Entries shown:
--- START ---

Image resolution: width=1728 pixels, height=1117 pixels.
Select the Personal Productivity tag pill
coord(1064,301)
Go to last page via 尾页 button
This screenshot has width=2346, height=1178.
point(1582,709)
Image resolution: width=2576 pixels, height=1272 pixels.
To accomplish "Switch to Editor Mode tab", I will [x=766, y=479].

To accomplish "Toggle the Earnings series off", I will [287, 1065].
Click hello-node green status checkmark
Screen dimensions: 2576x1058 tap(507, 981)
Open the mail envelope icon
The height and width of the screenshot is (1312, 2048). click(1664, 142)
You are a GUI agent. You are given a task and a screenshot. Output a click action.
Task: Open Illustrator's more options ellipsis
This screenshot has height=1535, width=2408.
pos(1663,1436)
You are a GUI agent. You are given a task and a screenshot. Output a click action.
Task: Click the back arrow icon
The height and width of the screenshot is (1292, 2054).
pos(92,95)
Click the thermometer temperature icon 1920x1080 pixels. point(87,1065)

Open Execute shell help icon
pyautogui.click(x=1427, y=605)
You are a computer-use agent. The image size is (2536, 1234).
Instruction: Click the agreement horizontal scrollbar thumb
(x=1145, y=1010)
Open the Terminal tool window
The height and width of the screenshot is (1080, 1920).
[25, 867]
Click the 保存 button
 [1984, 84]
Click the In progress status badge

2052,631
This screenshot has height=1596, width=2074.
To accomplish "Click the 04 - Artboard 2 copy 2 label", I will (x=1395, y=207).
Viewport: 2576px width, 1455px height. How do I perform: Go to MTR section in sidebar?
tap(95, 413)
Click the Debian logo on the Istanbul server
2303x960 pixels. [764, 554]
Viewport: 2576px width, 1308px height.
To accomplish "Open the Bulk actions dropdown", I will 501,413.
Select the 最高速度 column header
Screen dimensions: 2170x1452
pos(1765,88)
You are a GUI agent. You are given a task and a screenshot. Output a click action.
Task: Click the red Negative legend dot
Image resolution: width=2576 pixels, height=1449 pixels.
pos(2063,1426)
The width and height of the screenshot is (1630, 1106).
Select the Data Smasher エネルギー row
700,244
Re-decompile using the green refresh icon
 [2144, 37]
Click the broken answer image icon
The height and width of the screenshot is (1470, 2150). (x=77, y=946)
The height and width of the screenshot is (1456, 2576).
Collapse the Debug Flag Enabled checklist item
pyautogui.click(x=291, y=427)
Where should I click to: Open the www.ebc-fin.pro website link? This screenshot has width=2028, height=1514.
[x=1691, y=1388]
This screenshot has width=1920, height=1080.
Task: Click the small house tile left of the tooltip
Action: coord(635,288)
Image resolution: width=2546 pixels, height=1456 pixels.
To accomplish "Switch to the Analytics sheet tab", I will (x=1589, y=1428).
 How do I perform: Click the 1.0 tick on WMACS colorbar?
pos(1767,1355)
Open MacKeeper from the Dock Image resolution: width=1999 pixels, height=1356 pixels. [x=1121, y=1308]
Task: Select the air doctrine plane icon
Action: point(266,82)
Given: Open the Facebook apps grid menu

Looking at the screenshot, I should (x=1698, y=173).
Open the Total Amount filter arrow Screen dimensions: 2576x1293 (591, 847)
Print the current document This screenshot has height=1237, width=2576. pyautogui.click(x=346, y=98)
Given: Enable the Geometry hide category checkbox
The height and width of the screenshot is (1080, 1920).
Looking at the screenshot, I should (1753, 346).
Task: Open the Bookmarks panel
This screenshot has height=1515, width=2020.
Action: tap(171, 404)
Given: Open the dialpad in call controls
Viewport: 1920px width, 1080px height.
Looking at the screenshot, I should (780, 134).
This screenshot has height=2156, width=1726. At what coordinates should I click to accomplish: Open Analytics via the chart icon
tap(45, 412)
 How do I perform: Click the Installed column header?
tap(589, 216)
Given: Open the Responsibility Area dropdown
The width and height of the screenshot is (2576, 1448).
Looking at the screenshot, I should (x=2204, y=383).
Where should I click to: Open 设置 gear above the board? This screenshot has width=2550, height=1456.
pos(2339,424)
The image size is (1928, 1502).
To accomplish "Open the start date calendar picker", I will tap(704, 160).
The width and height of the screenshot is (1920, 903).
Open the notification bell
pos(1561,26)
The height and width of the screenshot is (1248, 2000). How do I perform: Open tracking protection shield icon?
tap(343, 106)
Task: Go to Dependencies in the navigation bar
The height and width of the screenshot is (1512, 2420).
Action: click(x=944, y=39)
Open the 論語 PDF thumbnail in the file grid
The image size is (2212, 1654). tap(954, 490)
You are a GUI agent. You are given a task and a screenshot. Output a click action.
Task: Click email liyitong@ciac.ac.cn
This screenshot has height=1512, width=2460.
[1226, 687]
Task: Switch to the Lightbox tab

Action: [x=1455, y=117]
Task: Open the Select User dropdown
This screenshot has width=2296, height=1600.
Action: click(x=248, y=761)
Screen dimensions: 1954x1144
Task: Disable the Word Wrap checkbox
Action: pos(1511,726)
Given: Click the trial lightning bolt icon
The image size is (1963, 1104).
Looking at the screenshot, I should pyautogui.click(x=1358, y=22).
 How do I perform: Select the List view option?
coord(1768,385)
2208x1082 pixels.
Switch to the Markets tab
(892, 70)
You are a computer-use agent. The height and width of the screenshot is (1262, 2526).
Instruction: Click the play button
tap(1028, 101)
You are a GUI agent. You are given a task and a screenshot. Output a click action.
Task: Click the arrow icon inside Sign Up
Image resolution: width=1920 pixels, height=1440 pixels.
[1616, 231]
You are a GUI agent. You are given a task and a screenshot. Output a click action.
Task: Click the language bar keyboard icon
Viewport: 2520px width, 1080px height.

--- END ---

Work item: Give the listing again in its entirety, exactly as written.

Reply:
Image resolution: width=1728 pixels, height=1117 pixels.
Select the Personal Productivity tag pill
coord(1064,301)
Go to last page via 尾页 button
This screenshot has width=2346, height=1178.
point(1582,709)
Image resolution: width=2576 pixels, height=1272 pixels.
To accomplish "Switch to Editor Mode tab", I will [x=766, y=479].

To accomplish "Toggle the Earnings series off", I will [287, 1065].
Click hello-node green status checkmark
Screen dimensions: 2576x1058 tap(507, 981)
Open the mail envelope icon
The height and width of the screenshot is (1312, 2048). click(1664, 142)
You are a GUI agent. You are given a task and a screenshot. Output a click action.
Task: Open Illustrator's more options ellipsis
This screenshot has height=1535, width=2408.
pos(1663,1436)
You are a GUI agent. You are given a task and a screenshot. Output a click action.
Task: Click the back arrow icon
The height and width of the screenshot is (1292, 2054).
pos(92,95)
Click the thermometer temperature icon 1920x1080 pixels. point(87,1065)

Open Execute shell help icon
pyautogui.click(x=1427, y=605)
You are a computer-use agent. The image size is (2536, 1234).
Instruction: Click the agreement horizontal scrollbar thumb
(x=1145, y=1010)
Open the Terminal tool window
The height and width of the screenshot is (1080, 1920).
[25, 867]
Click the 保存 button
 [1984, 84]
Click the In progress status badge

2052,631
This screenshot has height=1596, width=2074.
To accomplish "Click the 04 - Artboard 2 copy 2 label", I will (x=1395, y=207).
Viewport: 2576px width, 1455px height. How do I perform: Go to MTR section in sidebar?
tap(95, 413)
Click the Debian logo on the Istanbul server
2303x960 pixels. [764, 554]
Viewport: 2576px width, 1308px height.
To accomplish "Open the Bulk actions dropdown", I will 501,413.
Select the 最高速度 column header
Screen dimensions: 2170x1452
pos(1765,88)
You are a GUI agent. You are given a task and a screenshot. Output a click action.
Task: Click the red Negative legend dot
Image resolution: width=2576 pixels, height=1449 pixels.
pos(2063,1426)
The width and height of the screenshot is (1630, 1106).
Select the Data Smasher エネルギー row
700,244
Re-decompile using the green refresh icon
 [2144, 37]
Click the broken answer image icon
The height and width of the screenshot is (1470, 2150). (x=77, y=946)
The height and width of the screenshot is (1456, 2576).
Collapse the Debug Flag Enabled checklist item
pyautogui.click(x=291, y=427)
Where should I click to: Open the www.ebc-fin.pro website link? This screenshot has width=2028, height=1514.
[x=1691, y=1388]
This screenshot has width=1920, height=1080.
Task: Click the small house tile left of the tooltip
Action: coord(635,288)
Image resolution: width=2546 pixels, height=1456 pixels.
To accomplish "Switch to the Analytics sheet tab", I will (x=1589, y=1428).
 How do I perform: Click the 1.0 tick on WMACS colorbar?
pos(1767,1355)
Open MacKeeper from the Dock Image resolution: width=1999 pixels, height=1356 pixels. [x=1121, y=1308]
Task: Select the air doctrine plane icon
Action: point(266,82)
Given: Open the Facebook apps grid menu

Looking at the screenshot, I should (x=1698, y=173).
Open the Total Amount filter arrow Screen dimensions: 2576x1293 (591, 847)
Print the current document This screenshot has height=1237, width=2576. pyautogui.click(x=346, y=98)
Given: Enable the Geometry hide category checkbox
The height and width of the screenshot is (1080, 1920).
Looking at the screenshot, I should (1753, 346).
Task: Open the Bookmarks panel
This screenshot has height=1515, width=2020.
Action: tap(171, 404)
Given: Open the dialpad in call controls
Viewport: 1920px width, 1080px height.
Looking at the screenshot, I should (780, 134).
This screenshot has height=2156, width=1726. At what coordinates should I click to accomplish: Open Analytics via the chart icon
tap(45, 412)
 How do I perform: Click the Installed column header?
tap(589, 216)
Given: Open the Responsibility Area dropdown
The width and height of the screenshot is (2576, 1448).
Looking at the screenshot, I should (x=2204, y=383).
Where should I click to: Open 设置 gear above the board? This screenshot has width=2550, height=1456.
pos(2339,424)
The image size is (1928, 1502).
To accomplish "Open the start date calendar picker", I will tap(704, 160).
The width and height of the screenshot is (1920, 903).
Open the notification bell
pos(1561,26)
The height and width of the screenshot is (1248, 2000). How do I perform: Open tracking protection shield icon?
tap(343, 106)
Task: Go to Dependencies in the navigation bar
The height and width of the screenshot is (1512, 2420).
Action: click(x=944, y=39)
Open the 論語 PDF thumbnail in the file grid
The image size is (2212, 1654). tap(954, 490)
You are a GUI agent. You are given a task and a screenshot. Output a click action.
Task: Click email liyitong@ciac.ac.cn
This screenshot has height=1512, width=2460.
[1226, 687]
Task: Switch to the Lightbox tab

Action: [x=1455, y=117]
Task: Open the Select User dropdown
This screenshot has width=2296, height=1600.
Action: click(x=248, y=761)
Screen dimensions: 1954x1144
Task: Disable the Word Wrap checkbox
Action: pos(1511,726)
Given: Click the trial lightning bolt icon
The image size is (1963, 1104).
Looking at the screenshot, I should pyautogui.click(x=1358, y=22).
 How do I perform: Select the List view option?
coord(1768,385)
2208x1082 pixels.
Switch to the Markets tab
(892, 70)
You are a computer-use agent. The height and width of the screenshot is (1262, 2526).
Instruction: Click the play button
tap(1028, 101)
You are a GUI agent. You are given a task and a screenshot. Output a click action.
Task: Click the arrow icon inside Sign Up
Image resolution: width=1920 pixels, height=1440 pixels.
[1616, 231]
You are a GUI agent. You are given a task and a screenshot. Output a click action.
Task: Click the language bar keyboard icon
Viewport: 2520px width, 1080px height.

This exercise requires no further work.